(Bloomberg) -- Children of U.S. immigrants tend to earn more than their parents and have higher rates of upward mobility than their American-born peers.
Those are some of the conclusions in a working paper circulated this week by the National Bureau of Economic Research that explores how immigrants often improve their children’s prospects in life -- and shows those born to recent immigrants are moving up just like those who came to American shores a century before.
Many immigrants earn less than U.S.-born workers upon arrival, and while they don’t completely catch up in a single generation, their children do, according to the research by Ran Abramitzky of Stanford, Leah Platt Boustan and Elisa Jacome of Princeton University, and Santiago Perez of the University of California at Davis.
“Children of immigrants from nearly every sending country have higher rates of upward mobility than the children of the U.S.-born,” they said.
They also directly take on the politics around immigration, which was a central theme during the 2016 election that installed Donald Trump as president and remains a controversial topic as the country gears up for the 2020 campaign.
“Although some politicians have a short-term perspective on immigrant assimilation, our findings suggest that this view might underestimate the long-run success of immigrants,” they wrote. “Our findings are more consistent with the idea of the ‘American Dream,’ by which even immigrants who come to the U.S. with few resources and little skills have a real chance at improving their children’s prospects.”
The analysis tracks immigrants using historical data that stretch back more than 100 years.

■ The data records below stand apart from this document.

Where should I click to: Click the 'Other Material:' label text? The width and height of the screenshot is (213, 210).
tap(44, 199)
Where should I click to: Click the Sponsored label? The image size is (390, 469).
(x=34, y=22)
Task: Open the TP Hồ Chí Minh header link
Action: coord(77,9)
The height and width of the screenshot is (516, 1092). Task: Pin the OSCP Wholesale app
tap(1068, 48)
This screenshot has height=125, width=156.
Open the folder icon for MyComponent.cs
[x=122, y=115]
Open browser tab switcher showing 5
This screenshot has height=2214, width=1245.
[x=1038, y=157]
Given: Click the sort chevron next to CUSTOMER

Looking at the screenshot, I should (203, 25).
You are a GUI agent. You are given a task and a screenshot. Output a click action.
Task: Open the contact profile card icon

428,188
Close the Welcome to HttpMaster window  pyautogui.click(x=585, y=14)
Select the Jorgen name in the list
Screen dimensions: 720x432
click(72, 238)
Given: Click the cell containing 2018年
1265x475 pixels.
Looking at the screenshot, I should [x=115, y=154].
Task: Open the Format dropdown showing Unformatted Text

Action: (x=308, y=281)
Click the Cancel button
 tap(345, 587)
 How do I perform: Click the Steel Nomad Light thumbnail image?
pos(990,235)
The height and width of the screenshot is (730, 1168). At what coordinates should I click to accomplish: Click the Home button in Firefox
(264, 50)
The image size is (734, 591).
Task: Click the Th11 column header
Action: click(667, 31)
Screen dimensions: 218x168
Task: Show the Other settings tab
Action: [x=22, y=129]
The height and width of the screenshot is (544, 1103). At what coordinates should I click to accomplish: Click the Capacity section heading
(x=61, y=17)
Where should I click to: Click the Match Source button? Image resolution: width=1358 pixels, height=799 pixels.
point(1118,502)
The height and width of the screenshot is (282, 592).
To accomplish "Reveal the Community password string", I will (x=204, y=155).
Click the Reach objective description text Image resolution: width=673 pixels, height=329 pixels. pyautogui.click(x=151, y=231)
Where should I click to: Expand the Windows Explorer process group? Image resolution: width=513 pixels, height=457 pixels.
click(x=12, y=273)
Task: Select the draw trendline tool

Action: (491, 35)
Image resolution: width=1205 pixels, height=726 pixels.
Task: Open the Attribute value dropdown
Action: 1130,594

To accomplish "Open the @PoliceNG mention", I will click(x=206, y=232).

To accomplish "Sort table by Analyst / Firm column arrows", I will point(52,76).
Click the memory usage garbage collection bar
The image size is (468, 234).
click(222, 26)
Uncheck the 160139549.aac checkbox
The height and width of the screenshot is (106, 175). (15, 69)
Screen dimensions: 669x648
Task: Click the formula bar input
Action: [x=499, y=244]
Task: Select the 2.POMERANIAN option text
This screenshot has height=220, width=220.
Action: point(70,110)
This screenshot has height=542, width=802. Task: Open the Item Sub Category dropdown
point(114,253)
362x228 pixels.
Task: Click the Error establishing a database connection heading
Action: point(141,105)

The first earliest groups consist of 4 million first-generation immigrants and their children in the 1880 or 1910 censuses, with the first group mostly from northern and western European nations such as Ireland or Germany, and the second including more from the southern and eastern parts of the continent who are thought to have faced more initial disadvantages in the labor market.
The researchers then follow the children of those groups to the 1910 and 1940 censuses using information on their names, ages and birthplaces. The historical data show “immigrant families were more likely than the U.S.-born to move to areas that offered better prospects for their children,” the researchers wrote.